January 13, 2014
Situated in South Carolina’s bucolic Lowcountry, the Charleston area is a veritable living museum, thanks to pretty, preserved antebellum public buildings, mansions and plantations, lamp-lit cobblestone streets, the restored Historic Charleston City Market, and renowned restaurants serving farm- and sea-to-table southern cuisine the way it was prepared in the Lowcountry centuries earlier.
Originally settled by British colonists as “Charles Town” in the 1670s, the area that is now Charleston quickly grew into a busy seaport, with many wharves along East Bay Street – which is now lined with award-winning restaurants. Ships bearing deer skins, rice, indigo, and cotton sailed for England and they returned with European staples and luxury items to give the growing town a cosmopolitan air it still retains today. Many places of worship were also built, earning Charleston the nickname “The Holy City.” Today, Charleston’s rich 300-year history is still very much in evidence as one of America’s most beautifully preserved architectural and historical treasures.
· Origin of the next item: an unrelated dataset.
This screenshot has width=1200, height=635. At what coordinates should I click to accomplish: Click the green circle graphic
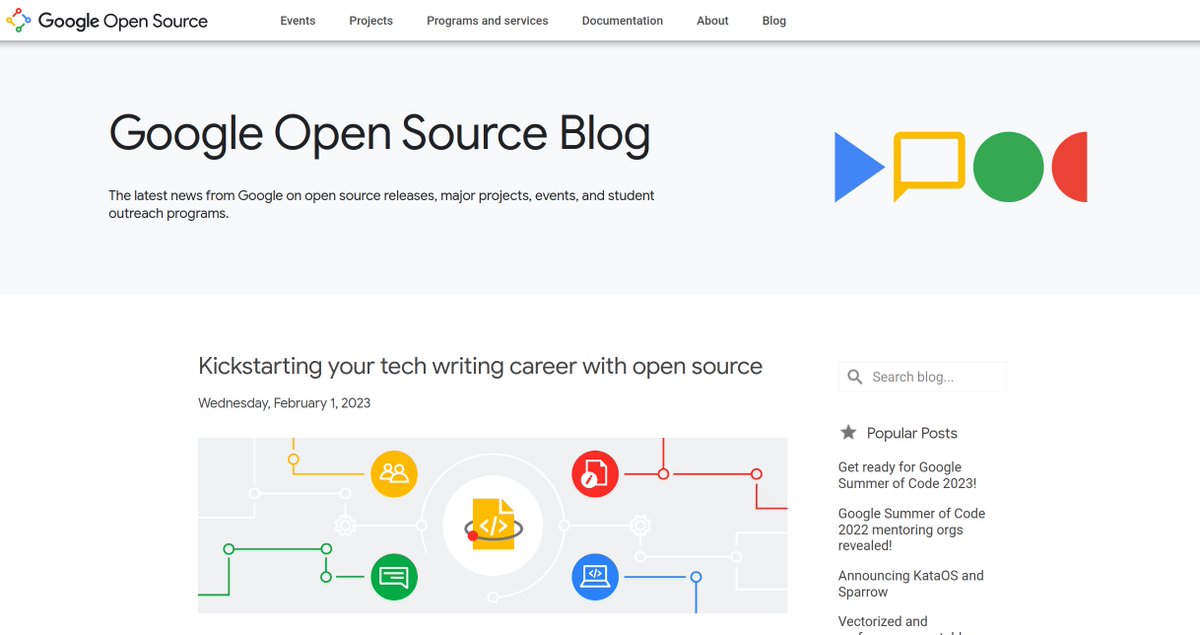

Museums, historic houses, plantations, and restaurants take centre stage in Charleston today. Depending on your interests, museum possibilities have to include: the Charleston Museum; the Gibbes Museum (specialising in southern art and the Charleston Renaissance period); historic Patriot’s Point and the USS Yorktown (a decommissioned aircraft carrier that’s now a floating museum with vintage aircraft lining the flight deck); and the Civil War’s Fort Sumter National Monument“”reached by tour boat.
Though there are many possibilities open to the public, two of Charleston’s best historic houses (Aiken Rhett and Nathaniel Russell houses) can be visited through the Historic Charleston Foundation. And don’t miss the Foundation’s two great shops at 108 Meeting Street and in the Historic Charleston City Market, which is also the place to buy famed sweetgrass baskets.
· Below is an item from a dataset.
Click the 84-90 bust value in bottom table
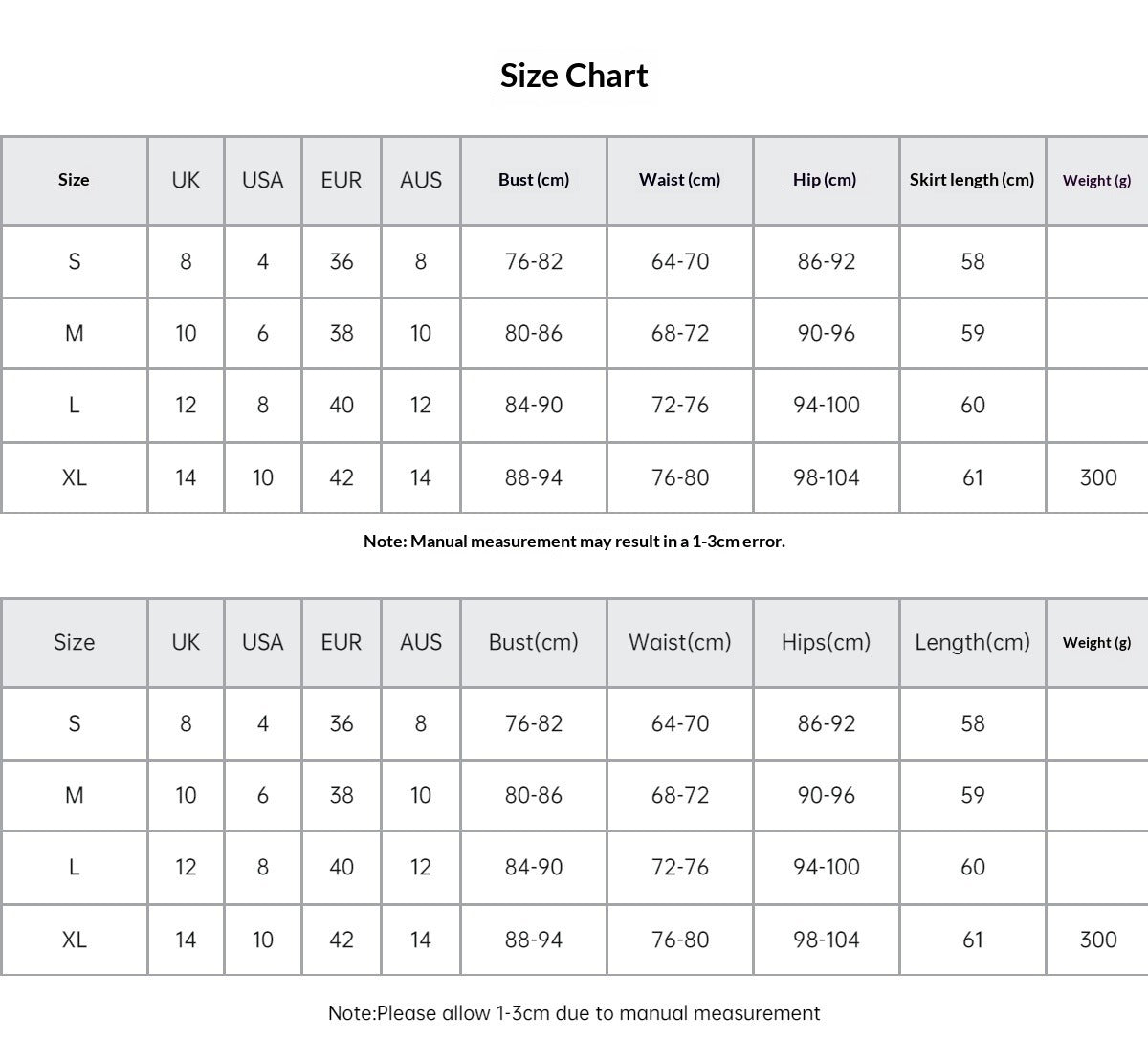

Finally, the many plantations surrounding Charleston are truly living museums and many locals will tell those new to Charleston that Middleton Place provides the perfect introduction to Lowcountry plantation life. This is thanks to working gardens, fields, and stableyards, the House Museum, a restaurant serving typical plantation fare (think she crab soup and shrimp and grits), and even modern accommodations at The Inn at Middleton Place for those who want to live like a plantation owner for the night.
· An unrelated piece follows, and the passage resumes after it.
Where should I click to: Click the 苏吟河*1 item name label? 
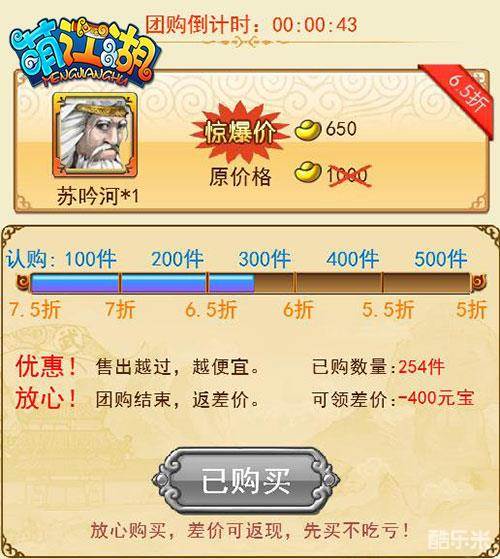[x=98, y=197]
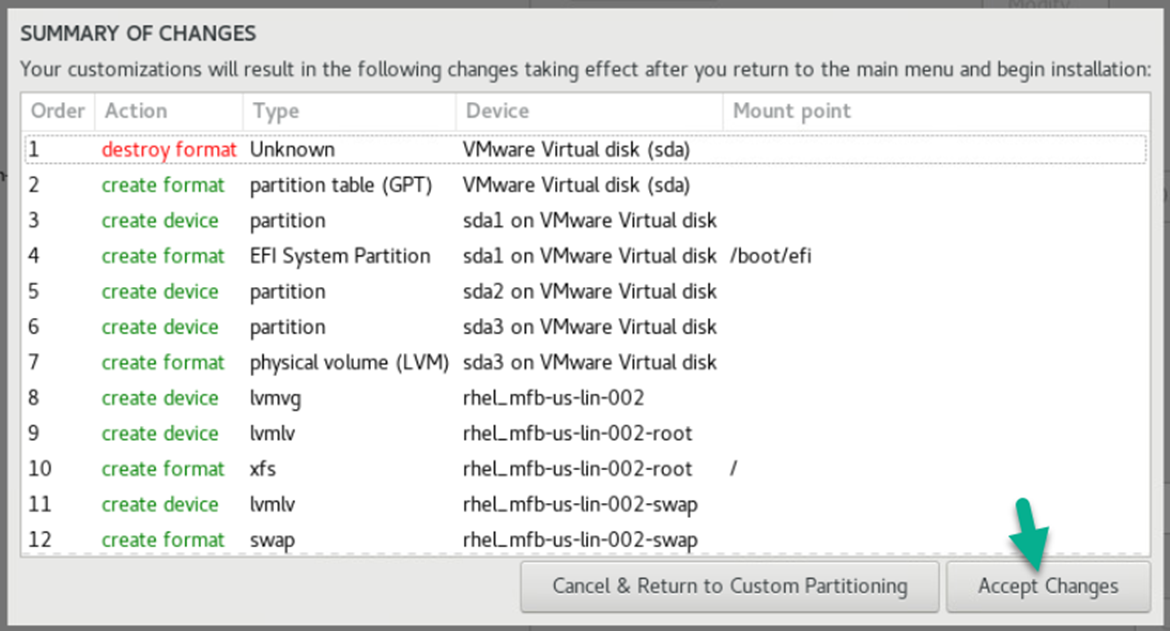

Charleston has also made modern history by becoming one of America’s premier dining destinations. For chef-driven restaurants that feature the bounty of nearby farms and waters make sure to stop by: Slightly North of Broad (SNOB to locals); Charleston Grill; Peninsula Grill; McCrady’s; Husk; FIG (Food is Good); Circa 1886; The Macintosh; and Magnolias. Yep, Charleston first-timers should plan on staying several nights and making many lunch and dinner reservations in advance!